The mobile phone lobby is huge in the United States. After all, it is a multibillion-dollar industry. They have the money to spend. So of course, things will generally go their way, and they have for many years, without any noticeable opposition, until just recently.

The problem that the mobile industry now faces started over a decade ago, when the first reports of cell phone radiation and links to DNA damage and cancer were published in journals and newspapers. At this point, they had a choice: they could either address the issue and adapt their products to solve the problem, or they could undermine the issue and do whatever they could to keep people in the dark. Obviously, they chose the second option, and now they are finding that the past is catching up to them.

The industry could, if it wanted to, stand up tomorrow and announce to the world that it is going to dramatically reduce the levels of radiation emitted from their cell phones. It’s not a matter of logistics here; these modifications would be very, very easy to put in place. The problem is that the public would immediately realize that the manufacturers have not been doing this all along, and that would make them mad, distrusting, and in many cases opportunistic. An announcement such as this would open the gates to many serious problems for the manufacturers and the industry as a whole.

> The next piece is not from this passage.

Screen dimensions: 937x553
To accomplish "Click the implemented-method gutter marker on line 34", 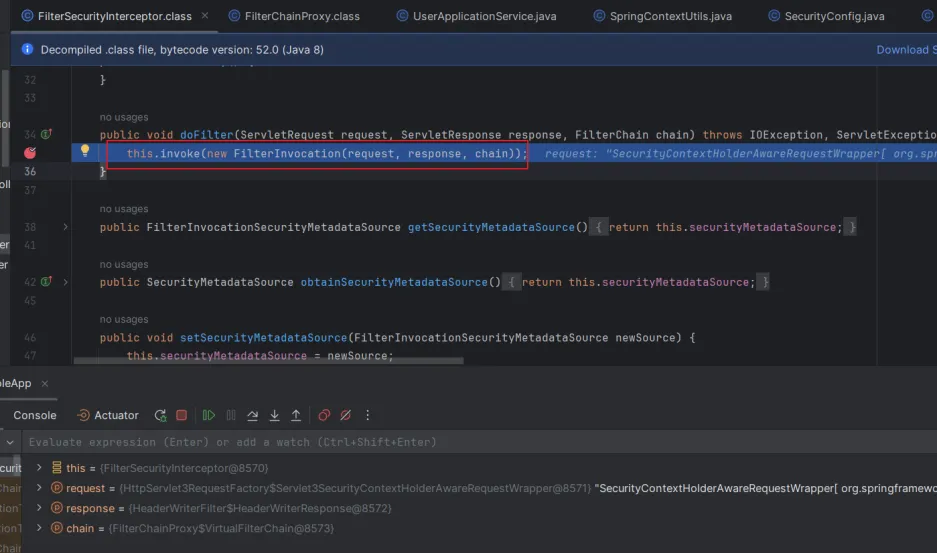I will click(x=46, y=134).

Class action lawsuits, injury settlements, expensive lawyers, big payoffs, costly modifications to their manufacturing practices. They look at these options with understandable reluctance.

Their other option is to keep lobbying, keep denying, keep doing what they’re doing, and wait until they’re compelled to act, if they ever are. And even then, stay quiet about it and let the storm pass as legislation forces them to change their ways. This seems to be what they’re doing. It’s much easier to buy off a few politicians then it is to fight back against millions of people in a popular consumer movement. The high fructose corn syrup television ads come to mind: they were just pathetic - and they didn’t work, because after a year or two, millions of people are more suspicious than ever about using high fructose corn syrup.

The mobile phone industry knows this: try to discount a popular idea and you’ll only confirm it and bring more attention to it. They don’t want that, so they’re going to lobby the legislators and bring in specialists to serve up quack science on a golden platter. It’s been working for them so far, and they don’t really have any other appealing options.

If the mobile industry was responsible, they would have launched their products on the right foot and addressed this issue when it first arose over a decade ago. By tucking tail and undermining the facts of the matter, they have now found the past has caught up to them, and they are now swimming in a bigger pond than they were when they started. In time, this issue could very well go the way of Big Tobacco, with mobile manufacturers paying out of their ears to families of children with brain tumors and widows whose spouses passed on from kidney cancer.

They may rightly assume that even now, their window to come clean with the public and sustain a level of trust with consumers has passed them by. Only time will tell.